On Wednesday, Carvalho said at a news conference “that 15% plus 10% does not represent the end of the road, we have more resources and have indicated that to the union.”
The union announced Wednesday at a rally at Grand Park that its strike will begin Tuesday. SEIU-represented workers voted in February to authorize the union to call a strike if negotiations failed.
Carvalho sent a message to district parents and staff Monday saying that a walkout by more than 60,000 workers would likely mean a closure of all schools in the district.
“We would simply have no way of ensuring a safe and secure environment where teaching can take place,” Carvalho said. “We will give you as much advance notice as possible, but we encourage you to begin discussions with your employer, child care providers and others now.”
Carvalho on Wednesday lamented the possibility of a strike that could shutter schools — on the heels of extended campus closures that impacted student learning during the COVID-19 pandemic.

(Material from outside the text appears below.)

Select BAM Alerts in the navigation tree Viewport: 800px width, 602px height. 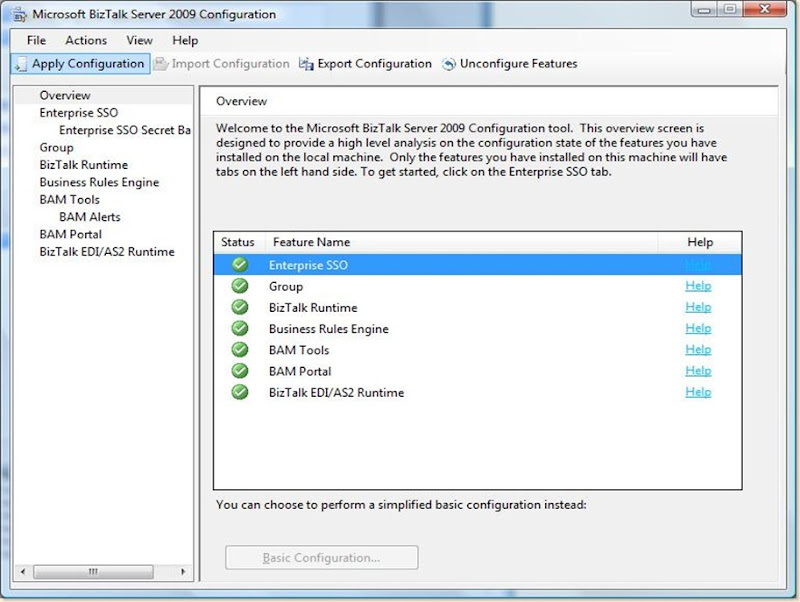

“What are the consequences? The consequences are once again learning loss, deprivation of safety and security that schools provide to our kids, deprivation of food and nutrition that many of our kids depend on,” Carvalho said. “I know that we focus our attention on the needs of the workforce. I need to focus my attention also primarily on the needs of our kids.”
The unions have repeatedly said the district is sitting on a projected $4.9 billion reserve fund for 2022-23 that should be invested in workers and efforts to improve education through reduced class sizes and full staffing of all campuses.

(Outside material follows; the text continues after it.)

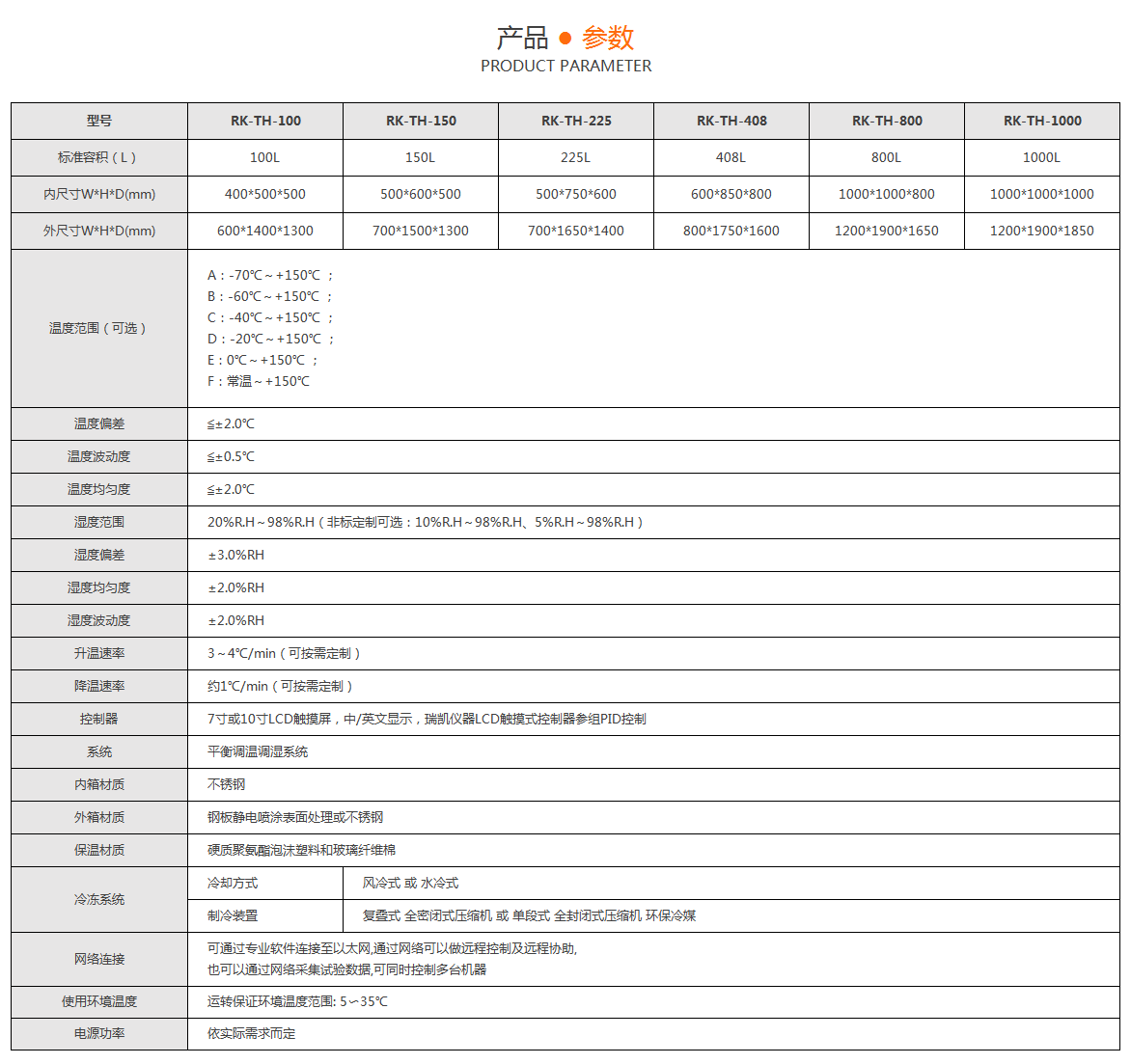Click the 温度范围（可选）row label
Image resolution: width=1131 pixels, height=1064 pixels.
click(97, 327)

“Workers are fed-up with living on poverty wages — and having their jobs threatened for demanding equitable pay. Workers are fed-up with the short staffing at LAUSD — and being harassed for speaking up,” SEIU99 Executive Director Max Arais said in a statement last week.
Carvalho has disputed that $4.9 billion figure, telling ABC7 Thursday that an auditor who reviewed the district’s books concluded such a reserve fund is a “falsehood.”
The superintendent said he remains hopeful a strike can be avoided, but if it happens, the district plans to provide food-distribution centers for students and provide educational packets students can work on at home during the walkout.
The district on Friday announced the creation of a website at achieve.lausd.net/schoolupdates which will “provide resources for families during the work stoppage period” from Tuesday through Thursday. According to the district, the site has information on “learning activities, Grab & Go food locations, tutoring services, enrichment activities and cultural opportunities across Los Angeles and Los Angeles County park locations that will provide free youth programs.”
SEIU workers have been working without a contract since June 2020.
The union declared an impasse in negotiations in December, leading to the appointment of a state mediator.
In addition to salary demands, union officials have also alleged staffing shortages caused by an “over-reliance on a low-wage, part-time workforce.” The union alleged shortages including:
— insufficient teacher assistants, special education assistants and other instructional support to address learning loss and achievement gaps;
— substandard cleaning and disinfecting at school campuses because of a lack of custodial staff;
— jeopardized campus safety due to campus aides and playground supervisors being overburdened, and,
— limited enrichment, after-school and parental engagement programs due to reduced work hours and lack of health care benefits for after-school workers and community representatives.